Günter-Grass-House

The Günter-Grass-House was opened in 2002 on the 75 birthday of Günter Wilhelm Grass, an author and Nobel Prize Winner for literature. The building is the possession of a Luebeck cultural endowment. The house is located in the Glockengießerstraße across from the Kathrinen Church, and is used as an exhibition space, as well as for art and culture discussions. Behind the house is a garden with a path to the neighbouring Willy-Brandt-House. In this garden many sculptures and a part of the Berlin Wall are displayed. Günter Grass also requested a path from this garden to the “Bürgergärten” (Residential Gardens) east of the Königsstraße which ends at the Hospital of the Holy Ghost.

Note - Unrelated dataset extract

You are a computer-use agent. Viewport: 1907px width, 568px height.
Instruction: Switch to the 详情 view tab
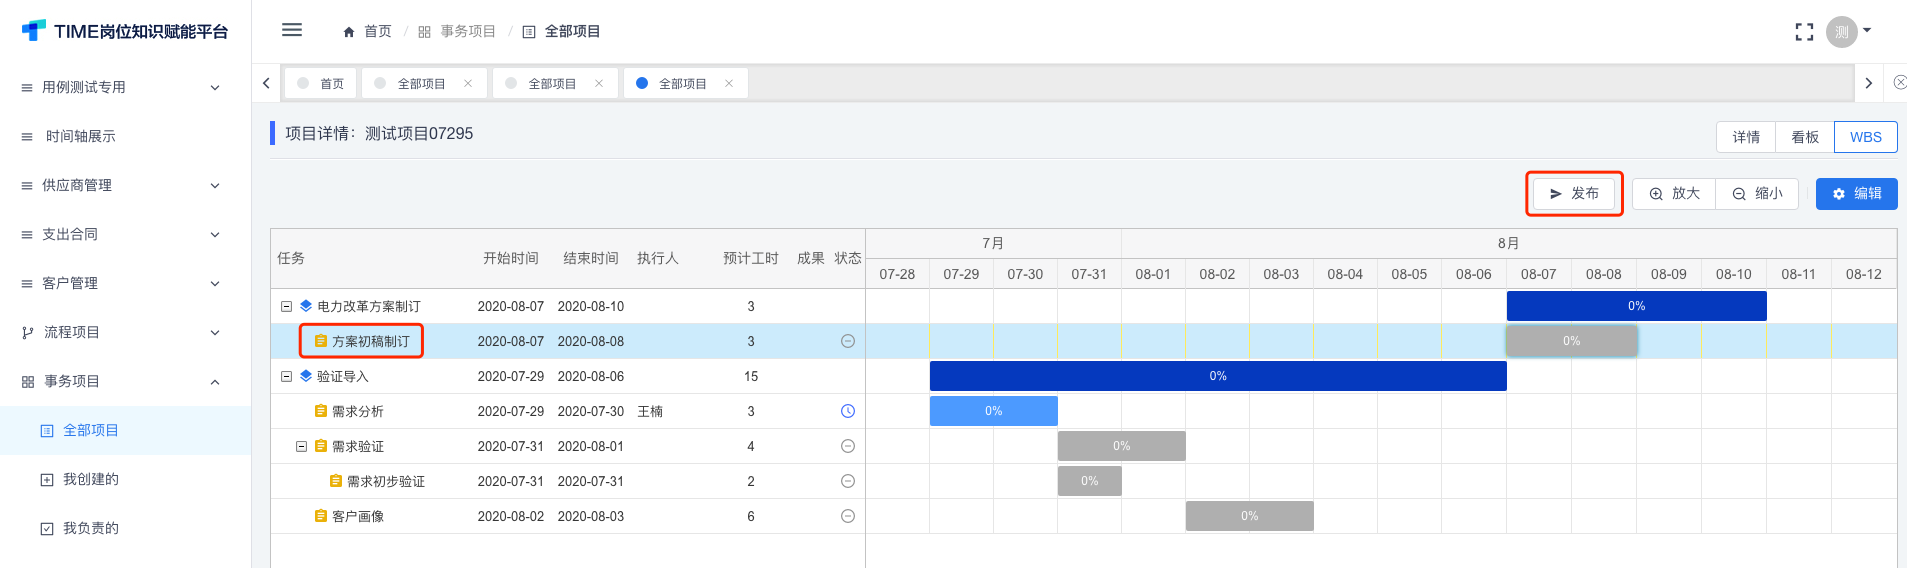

Günter Wilhelm Grass was born 1927 in Danzig (Gdansk) but he lived in West Germany and became a famous author after his novel: “The Tin Drum” (1959) was published. He studied sculpture and graphics in Düsseldorf and Berlin. Later, he worked as an author and travelled around the world. Günter Grass created about 3,000 drawings and sculptures in his life. Grass was an active member of the SPD and even worked with the former Federal Chancellor of Germany, Willy Brandt. Grass was always in opposition to left-wing radicals. In 1980, he visited Calcutta for six months. On August 12, 2006 he confessed that he was a member of the “Waffen SS” (the Nazi elite force), at the age of 15, where he had joined the German Navy.

In an Interview with BBC, Grass said this: “It happened as it did to many of my age. We were in the labour service and all at once, a year later, the call-up notice lay on the table. Only when I got to Dresden did I learn it was the Waffen-SS.”